§ **Questions on the material**:
- 1) List every court and commission named in the piece on policing in Victoria below.
- 2) Answer these questions from the piece on policing in Victoria below:
(a) How many Victorian family violence workers gave evidence documented in the Harm in the Name of Safety report?
(b) What area did Victoria Police declare a "designated area" in the case the Federal Court ruled on?
(c) After how many weeks of training can PSOs be deployed beyond train stations?

§ **Document extract**:
--- START ---

Also, just last year, the Harm in the Name of Safety report presented damning testimony about the nature of harmful and ineffective police responses to family violence, and the limited pathways for people impacted by this policing to seek satisfactory recourse. The report documented evidence from 225 Victorian family violence workers and found that harmful family violence policing practices are extremely frequent and widespread across the state.

Police should never be given a free pass for misconduct. While the Independent Broadbased Anti-Corruption Commission (IBAC) has the power to investigate police complaints, in practice, the overwhelming majority of complaints made by the public are sent back to the police for investigation. While inroads have been made in recent years, the status quo of impunity, whereby police investigate the actions of other police must end – Victoria needs an independent Police Ombudsman now. It needs a mechanism that can hold police to account. This has been a key call of the Yoorrook Justice Commission, the families of loved ones who have been killed in custody and Aboriginal and Torres Strait Islander, as well as human rights and legal experts. So long as police have the power to investigate the actions of their colleagues, police will continue to dodge accountability for misconduct and misuse of power. Such accountability and transparency are integral, particularly at a time when Victoria Police is processing Freedom of Information requests slower than at any point in its history.

Earlier this year, the Federal Court ruled that Victoria Police’s declaration of the entire Melbourne CBD as a ‘designated area’ in which they had extraordinary powers to stop and search people for no reason was unlawful, and that Victoria Police did not give proper consideration to Victoria’s own human rights laws. This followed landmark litigation where the Supreme Court of Victoria found that Victoria Police officers’ use of force against protesters was not justifiable or proportionate, and that their actions breached the state’s human rights laws. Together, these cases highlight how legal action is one of the only real tools available to hold police to account for trampling on people’s human rights.

Respect for human rights does not, however, appear high on the list of priorities for the Allan Government. It has previously pushed through laws to give police increased powers to lay their hands on children in order to search them, while admitting these were incompatible with Victoria’s own human rights protections. This is at a time when so-called ‘Protective’ Services Officers (PSOs) have also been handed more money. Essentially a quasi-police force, PSOs have alarming powers to carry weapons, arrest people and be deployed beyond train stations into shopping centres after a mere 12 weeks of training.

All this is set against the backdrop of a state experiencing a government-manufactured mass imprisonment crisis, with people being pipelined into police cells at escalating rates. Regressive reform of the state’s bail laws is resulting in skyrocketing numbers of people being warehoused in cruel and degrading conditions in police cells across the state.

The Victorian Aboriginal Legal Service characterised the recent Victorian state budget as prioritising ‘fiscal injustice and bad policy’. As has been previously said by their Chief Executive Officer and Yorta Yorta and Narrandjeri lawyer Nerita Waight: “Melbourne is becoming a police state, with excessive layers of control and surveillance – based on a culture of fear and in the absence of implementing effective supports and services.”

The Allan Government must end the bottomless spending on police and the status quo of police dodging accountability for their actions. Beyond this, governments across the country must stop relying on policing as the default solution to every social issue. Instead of pouring money into policing, governments must support alternatives that build up communities and help people avoid contact with, and criminalisation by, police altogether.

--- END ---

§ **Source information**:
--- START ---

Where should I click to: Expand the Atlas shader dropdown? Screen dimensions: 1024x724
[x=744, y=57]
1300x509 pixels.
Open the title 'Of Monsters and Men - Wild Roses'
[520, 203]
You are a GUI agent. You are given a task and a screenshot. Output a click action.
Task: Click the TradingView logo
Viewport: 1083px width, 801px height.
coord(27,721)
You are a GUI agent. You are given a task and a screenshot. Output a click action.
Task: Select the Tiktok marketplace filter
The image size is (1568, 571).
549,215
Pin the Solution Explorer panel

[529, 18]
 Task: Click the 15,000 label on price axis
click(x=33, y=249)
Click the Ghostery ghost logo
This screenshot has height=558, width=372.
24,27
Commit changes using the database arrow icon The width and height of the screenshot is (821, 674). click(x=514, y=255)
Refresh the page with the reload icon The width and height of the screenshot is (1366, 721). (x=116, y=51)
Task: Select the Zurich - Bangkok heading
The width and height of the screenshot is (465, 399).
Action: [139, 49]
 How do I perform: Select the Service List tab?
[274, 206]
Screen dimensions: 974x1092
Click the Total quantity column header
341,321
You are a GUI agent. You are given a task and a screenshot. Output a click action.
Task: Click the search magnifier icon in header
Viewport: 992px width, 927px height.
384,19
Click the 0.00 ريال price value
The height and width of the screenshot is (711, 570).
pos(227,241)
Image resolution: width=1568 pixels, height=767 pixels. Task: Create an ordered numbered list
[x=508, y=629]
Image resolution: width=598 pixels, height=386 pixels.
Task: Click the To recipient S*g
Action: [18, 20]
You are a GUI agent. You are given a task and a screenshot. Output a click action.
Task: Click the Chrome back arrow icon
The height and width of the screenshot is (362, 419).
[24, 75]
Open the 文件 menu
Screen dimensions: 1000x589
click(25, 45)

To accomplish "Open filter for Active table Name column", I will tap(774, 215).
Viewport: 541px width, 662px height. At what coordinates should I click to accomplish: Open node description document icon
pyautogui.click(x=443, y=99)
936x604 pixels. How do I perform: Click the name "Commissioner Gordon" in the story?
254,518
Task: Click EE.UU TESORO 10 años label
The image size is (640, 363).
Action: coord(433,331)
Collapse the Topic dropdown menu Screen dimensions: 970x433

--- END ---

§ **Task-by-task answers**:
- 1)
Independent Broadbased Anti-Corruption Commission (IBAC)
Yoorrook Justice Commission
Federal Court
Supreme Court of Victoria

- 2)
(a) 225
(b) The entire Melbourne CBD
(c) 12 weeks